There’s something magical about baseball. With the whole world swirling around us, there’s peace in sitting around a diamond, watching a game that has no time limit, enjoying good company, and (possibly) drinking a beer.
I grant that I am a product of the “Kevin Costner, love of the game, a woman will leave you but baseball is forever, its ok because he still gets the woman” genre of baseball movies. While sappy and generally long on the Costner soliloquys, Field of Dreams and Bull Durham helped me fall in love with baseball. On the other side of the movie spectrum, Major League consummated the relationship.
Having never played in Little League, I grew up only as a fan. My parents took Shula and me to Single-A Peninsula Pilot’s Baseball games when they still existed (Shula got a ball once; I’m still jealous). When they left town, we started driving to Norfolk to go to Triple-A Norfolk Tides games. So when Shula came to Okinawa last week, it only seemed fitting for us to see a game at Chatan Stadium – the spring training home of the Chunichi Dragons (Tom Selleck’s team in Mr. Baseball).
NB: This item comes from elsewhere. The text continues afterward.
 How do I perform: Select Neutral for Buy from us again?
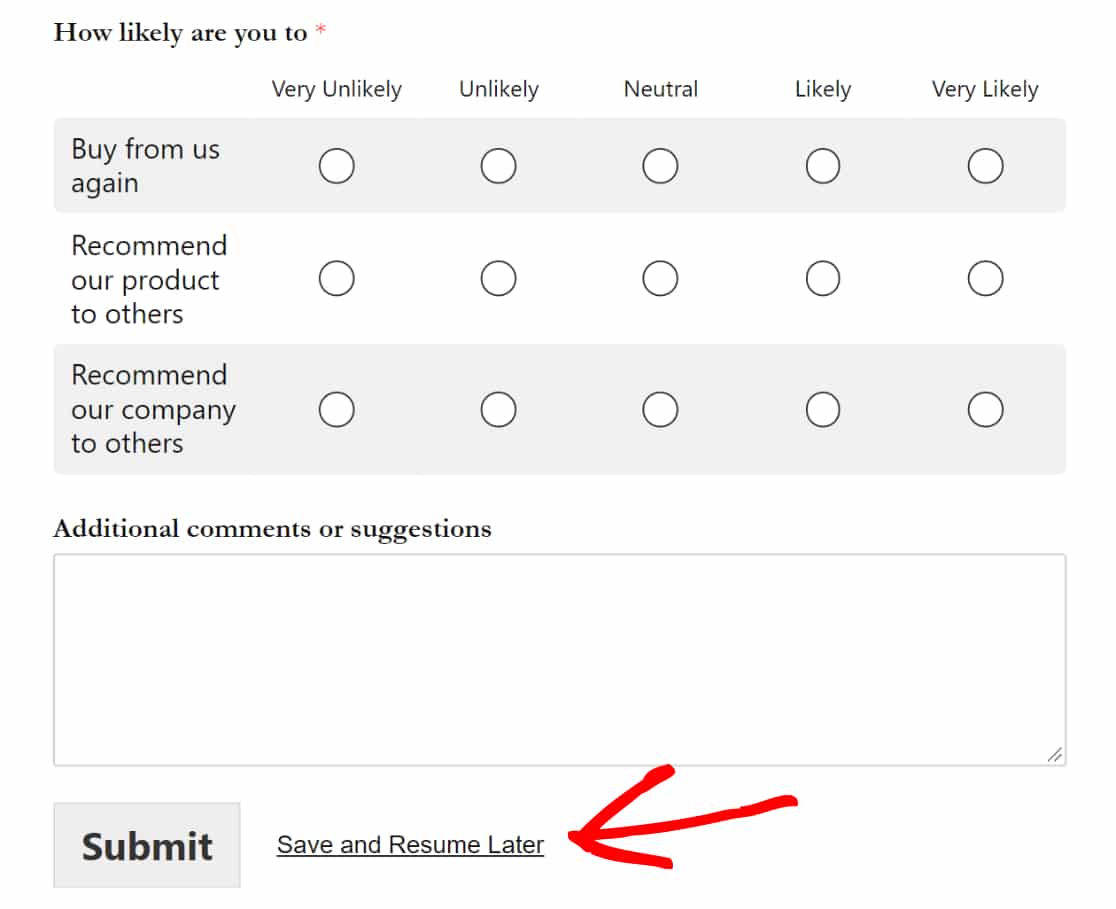pos(660,166)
When I moved up to Maryland, I got to see my beloved Orioles play more often. If you’ve never been, I recommend a trip to Camden Yards. Nestled in factory Baltimore, the Oriole’s stadium is an oasis. Chatan Stadium…not so much.
Okinawa is the spring training island of the Nippon League (Japan’s Professional Baseball League); the Chunichi Dragons, reigning champions of the Central League (as opposed to Pacific League – think NL v. AL), use the stadium near “American Village”. For two or three weeks in February, baseball fever spreads over the island. People come down from all over Japan to scout the players, get their team paraphernalia signed, and just go crazy for their favorite teams. Or so I thought.
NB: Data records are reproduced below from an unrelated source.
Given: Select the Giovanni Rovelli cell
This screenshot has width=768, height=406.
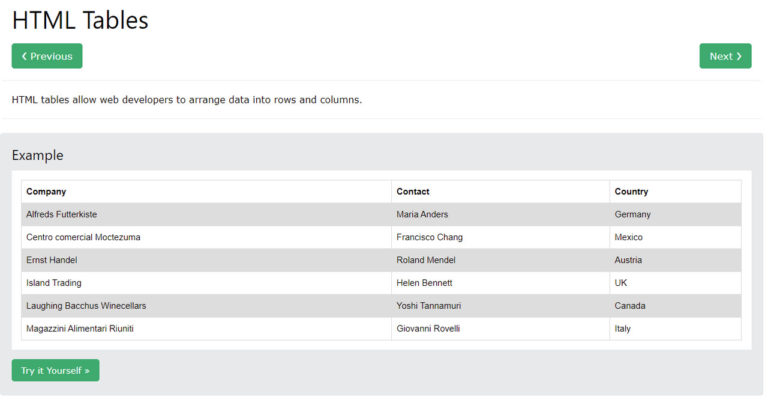Looking at the screenshot, I should click(x=428, y=329).
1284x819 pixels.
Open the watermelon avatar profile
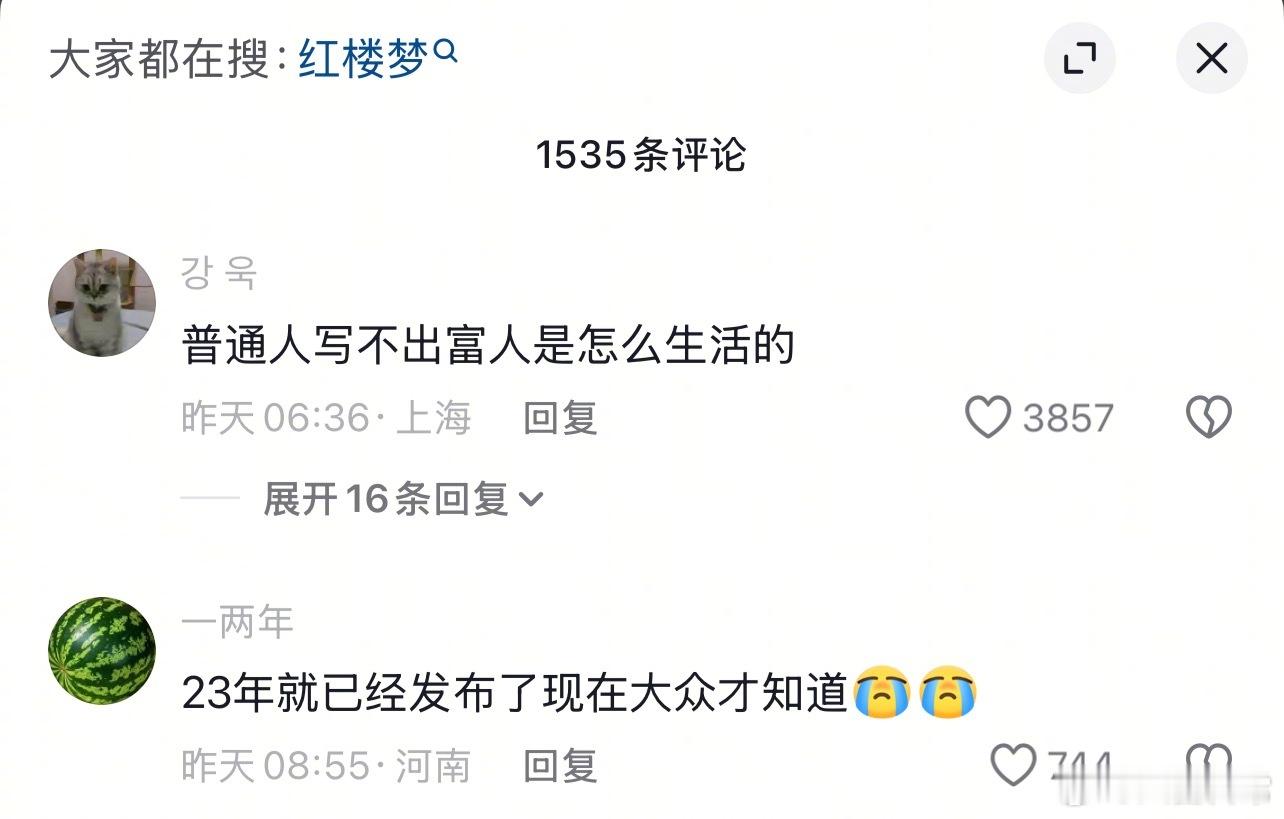102,651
But, this is Japan – and the stadium was silent. It was pretty crowded, but you could hear a pin drop. There was certainly no going crazy.
When they read the starting lineup for the Away Team (how I ascertained that they were reading the lineups is another blog post altogether), it was dead quiet. I thought, “Ok, that’s the silent treatment. At Maryland, we pretend to read the newspaper during this time to show that we don’t care.” Alright. I can snub the Tokyo Yakult Swallows, too.
But then they switched to the home team, and there was nothing. Another Japanese gentleman a few rows in front of me gave a polite golf clap for some of his favorite players – but that was it.
Then the game started up. In the top of the second inning, the batter hit a line-drive foul ball directly at the first-base coach. The coach ducked in the knick of time. The stadium went crazy! A communal gasp, a burst of laughter, murmuring continue for another full minute before it was dead quiet again.
When either team scored, there was some polite clapping. When I go to games, I cheer when players on my team get hits, when there’s an awesome play in the field, or when I think something good happened for my team but it was actually something bad. That is not the Japanese way. I scream out “O” near the end of the National Anthem in support for my Orioles; they didn’t play any of the possible national anthems. I stretch in the middle of the seventh inning; the Japanese do not.
At some point, everybody started rooting for one player on the Away Team; every time he caught a ball, stepped up to bat, or stole a base, they cheered wildly for him. Neither Shula, Leora, nor I have the slightest clue why (I looked him up on Wikipedia, and he didn’t even have a page).
Reflecting on the game afterwards, Leora, Shula and I tried to figure out what the heck was going on in the stadium. Two theories emerged:
1. As a general rule, Japanese society demands winning. Second-best is unacceptable; outright losing is worse. To cause a player to err, to slip, to fail is not civilized.
2. In Japanese society, one must hold themselves with dignity at all times: screaming obscenities and making statements about the other team’s 1st baseman’s mother are not tolerated.
I think it’s probably a little bit of both.
That said: SS Tetsuya Tani is going to be making a name for himself this year, 2B Hirosayu Tanaka showed that he has the speed to lead the league in Triples again, and OF Lastings Milledge rode the bench. The game was free, the sky was clear, and the beer was Orion (“for your happy times!”). Happy Spring everyone!